“I found the secret to life: I’m okay when everything is not okay.”
“Here’s the truth: (a) I’m an artist, (b) I don’t want to have tough skin, (c) I don’t want to live in a world where everybody has to have this tough skin and has to pretend what happened didn’t hurt my feelings, and (d) it does hurt my feelings!”
-Paul Reubens, b.k.a. Pee-wee Herman
Last night an old friend showed up at my door. “Just come to the bar,” she said. “Who cares about that stuff? We’ll have fun!”
But I care. And I shouldn’t have to pretend that I don’t.
“I told him he had to be nice to you,” another friend said. It confused me. She should have been telling me to be nice to him.
It’s difficult not to hold a grudge when One has been so completely wronged by Another, especially when Another shows absolutely no remorse for his/her actions. One can forgive without Another’s apology, but still feel the need to not grace Another with One’s company. And this is not to say that Another gives a shit either way. But One needs to act with self-preservation in mind, and this may involve not forgetting Another’s proven insincerity.
Additionally, it’s not only about One forgiving Another, but about One forgiving oneself. That’s where the antipathy lies. It’s self-resentment for believing anything that Another ever said, and making foolish decisions based on that trust.
A few weeks ago I was at the bar with Tom.
“I like it when you write about weird shit like being a Terminator,” he said. “I don’t like it when you write about your boyfriends or report weird news.”
“I’m going to quote that in my blog,” I told him. “So, anything else, Tom Carley?” I asked.
“Yeah. Tom Carley is the coolest dude in the world and all the ladies should flock to him,” he responded.
My recent writing hiatus was not due to a lack of heartbreak or confusion. Additionally, I have no shortage of blog notes about “weird shit like being a Terminator” or “weird news”. I’ve just been busy working.
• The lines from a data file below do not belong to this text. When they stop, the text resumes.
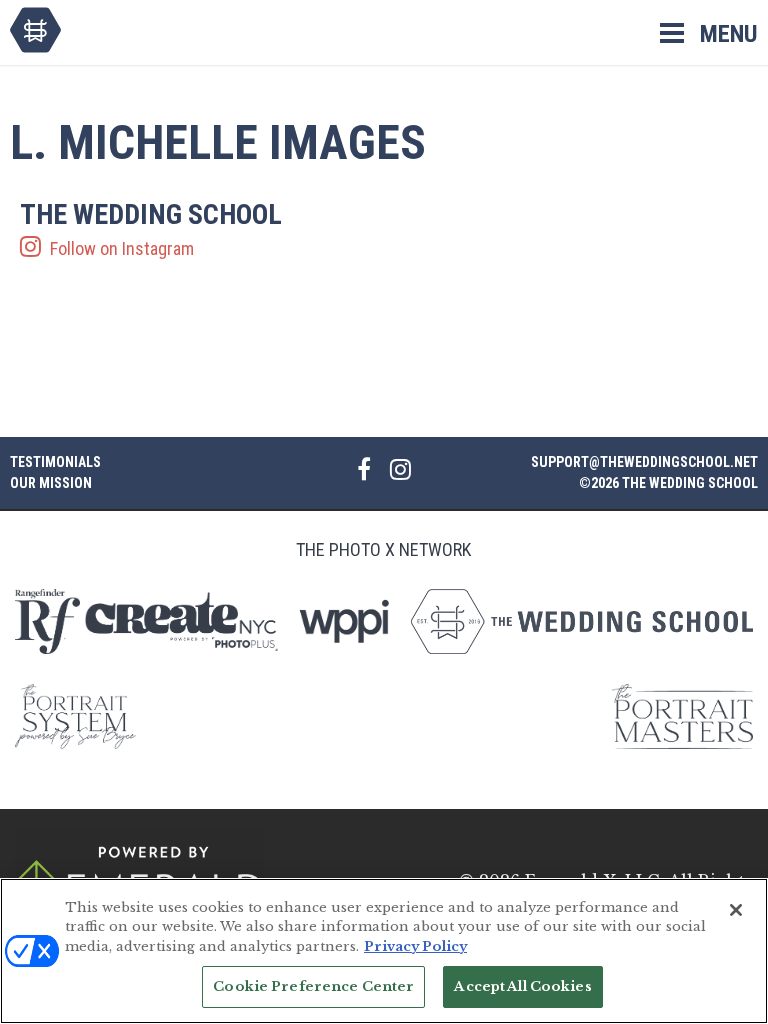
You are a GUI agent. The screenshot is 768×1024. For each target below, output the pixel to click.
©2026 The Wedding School (668, 483)
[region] (384, 951)
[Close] (736, 910)
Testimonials (55, 462)
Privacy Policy (415, 946)
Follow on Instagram (151, 230)
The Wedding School (35, 30)
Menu (729, 34)
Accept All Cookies (522, 986)
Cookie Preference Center (313, 986)
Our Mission (51, 483)
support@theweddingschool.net (644, 462)
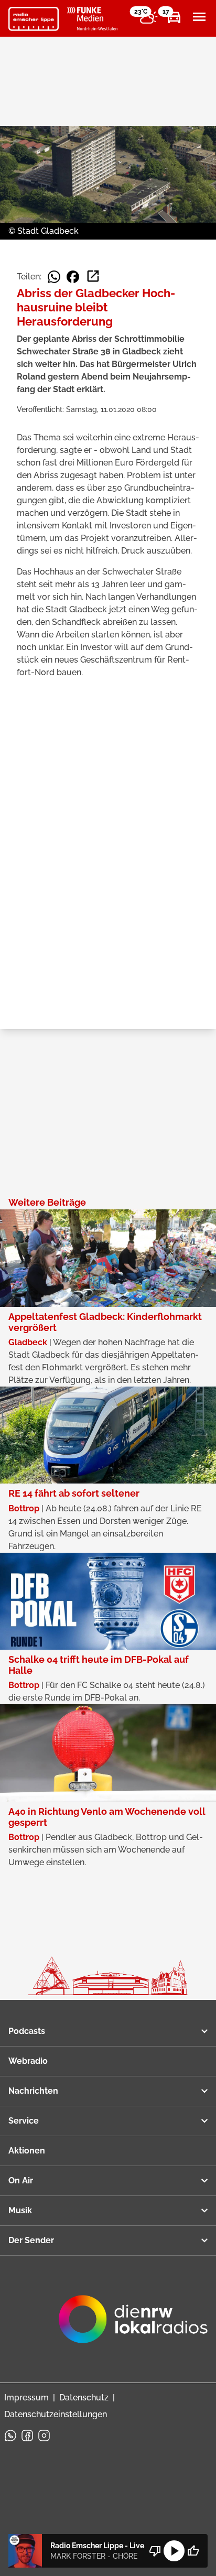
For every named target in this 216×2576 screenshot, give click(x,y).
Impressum (26, 2397)
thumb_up (193, 2551)
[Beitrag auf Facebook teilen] (73, 276)
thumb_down (155, 2551)
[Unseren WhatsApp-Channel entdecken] (10, 2435)
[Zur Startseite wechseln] (33, 19)
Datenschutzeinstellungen (55, 2414)
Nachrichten (33, 2091)
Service (23, 2121)
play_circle (174, 2550)
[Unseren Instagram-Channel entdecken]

And trying to be happy.
See, the other night in bed, I decided that I would be happy. I repeated the word over and over in my head: happy happy happy happy happy… I imagined conversations, for example:
“How are you?” a random person might ask,
To which I would reply “Happy.”
Then they might say, “Why? What do you have to be so happy about?”
And I would tell them, “No reason, just trying it on for size.”
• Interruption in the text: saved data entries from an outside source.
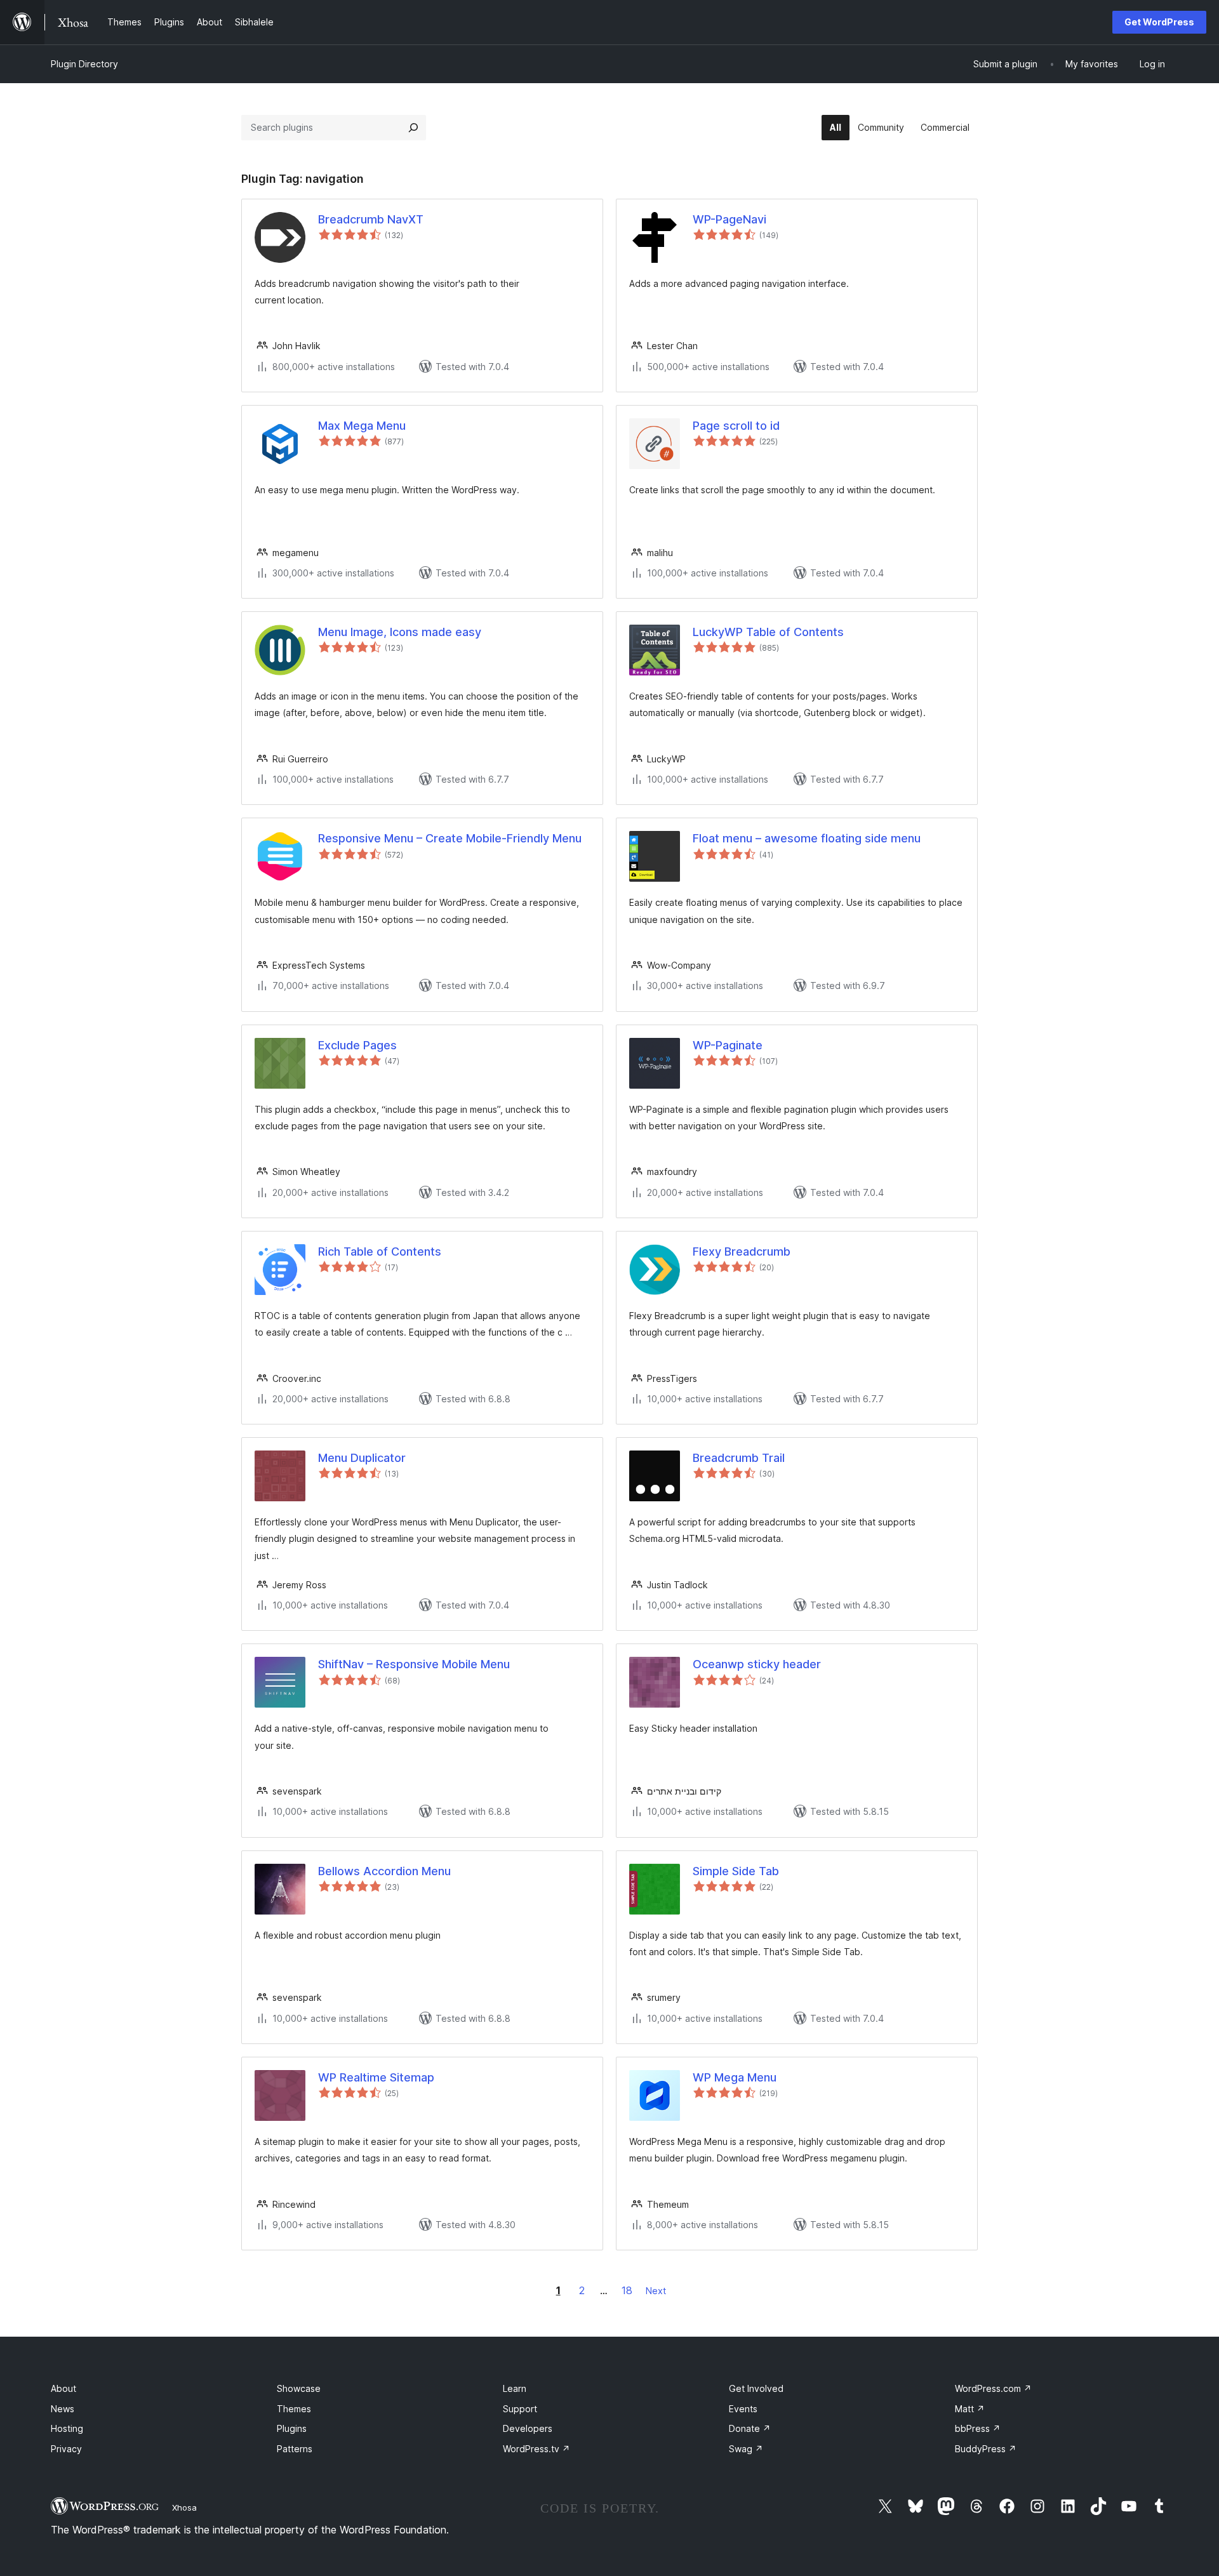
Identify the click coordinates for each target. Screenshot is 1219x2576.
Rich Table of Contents (379, 1251)
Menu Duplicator (362, 1457)
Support (520, 2408)
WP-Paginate (728, 1045)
Still, I don’t think I’ll smile often. I’ve never really been a smiley person. People who smile too much seem hollow and disingenuous, as I’m sure people like me appear cynical and unfriendly.
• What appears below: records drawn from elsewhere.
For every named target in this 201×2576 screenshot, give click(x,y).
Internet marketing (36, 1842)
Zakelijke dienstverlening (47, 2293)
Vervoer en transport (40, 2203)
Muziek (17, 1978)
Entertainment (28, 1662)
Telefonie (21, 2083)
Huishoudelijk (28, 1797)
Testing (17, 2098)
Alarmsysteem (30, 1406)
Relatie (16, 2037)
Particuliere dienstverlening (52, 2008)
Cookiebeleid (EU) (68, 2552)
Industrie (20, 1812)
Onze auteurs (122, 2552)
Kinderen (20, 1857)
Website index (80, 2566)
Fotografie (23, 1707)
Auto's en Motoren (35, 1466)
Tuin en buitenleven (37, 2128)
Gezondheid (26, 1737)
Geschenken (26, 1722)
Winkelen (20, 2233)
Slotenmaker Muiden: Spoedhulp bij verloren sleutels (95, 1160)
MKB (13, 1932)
But I’m not concerned with those unintentional judgments. They spontaneously combust somewhere between “Nice to meet you” and the 40th drink, or else they’re confirmed, which really has nothing to do with the physical act of smiling.
That is to say, it has more to do with reality and the people that inhabit yours, and mine. We’re primates, sometimes throwing feces out of anger, and other times picking bugs off one another for amusement. But if you sit in front of the plexiglass for long enough, eventually you’ll see each individual show some sort of honest affection.
I’m not sure about that last statement, but I want to believe it. So, I do.
August 23rd, 2010 at 6:31 pm
I would love for you to be happy. Love you.